» About this task: Would you print the data below exactly, leaving out every picture?

# # # # # # #

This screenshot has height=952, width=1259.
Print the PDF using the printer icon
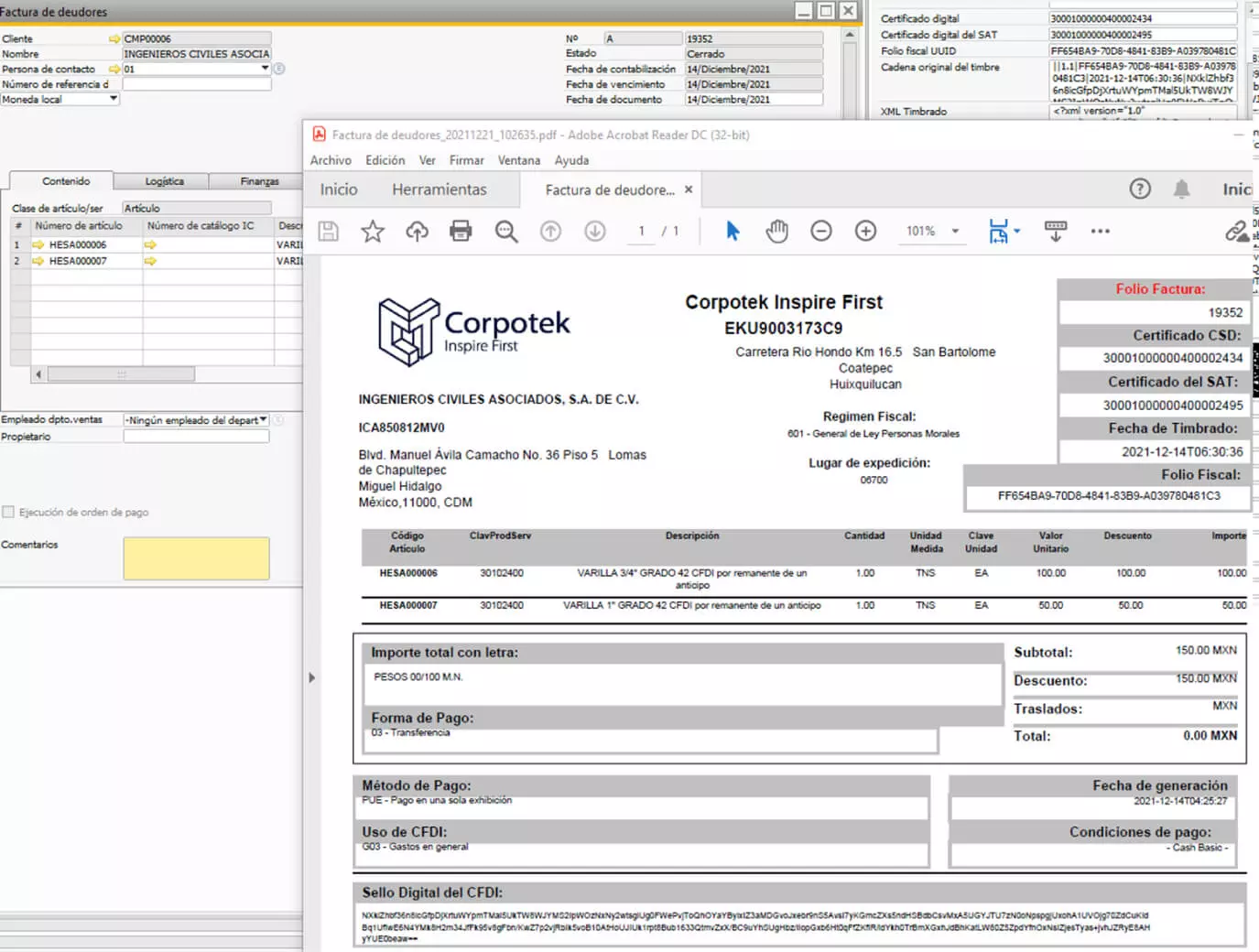(x=461, y=232)
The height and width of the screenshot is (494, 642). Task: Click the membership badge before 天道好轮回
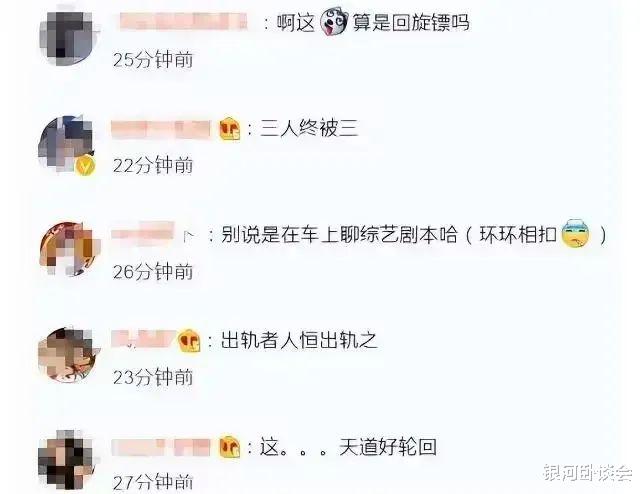point(230,447)
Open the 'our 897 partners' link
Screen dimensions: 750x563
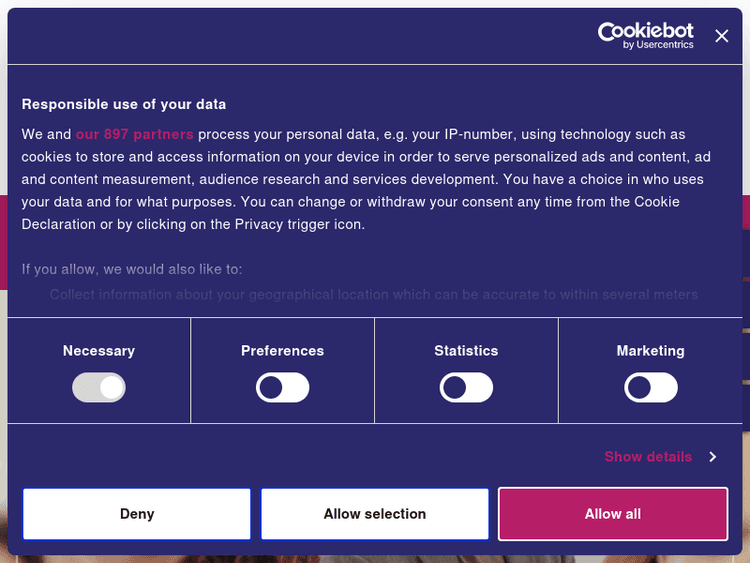pyautogui.click(x=134, y=134)
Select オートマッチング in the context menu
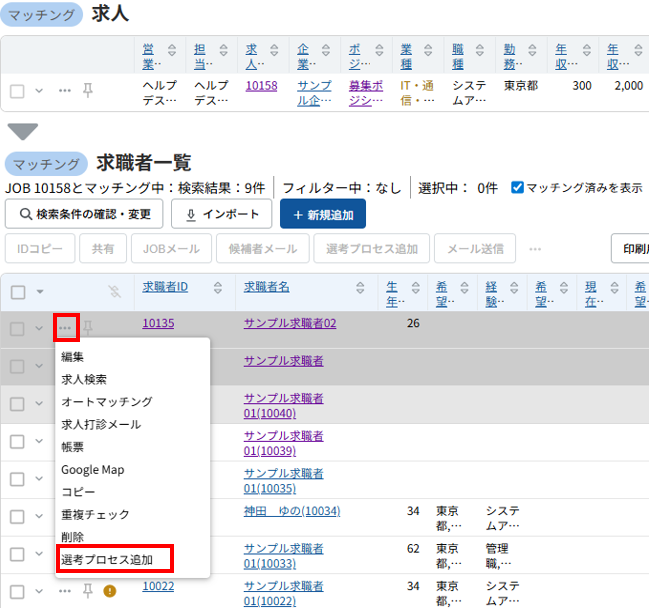This screenshot has height=610, width=650. point(106,401)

# # # # # # #

» Completed task:
This screenshot has height=952, width=1259.
Print the PDF using the printer icon
(x=461, y=232)
The height and width of the screenshot is (494, 642). Task: Click the membership badge before 天道好轮回
point(230,447)
Open the 'our 897 partners' link
Screen dimensions: 750x563
pyautogui.click(x=134, y=134)
Select オートマッチング in the context menu
This screenshot has height=610, width=650. point(106,401)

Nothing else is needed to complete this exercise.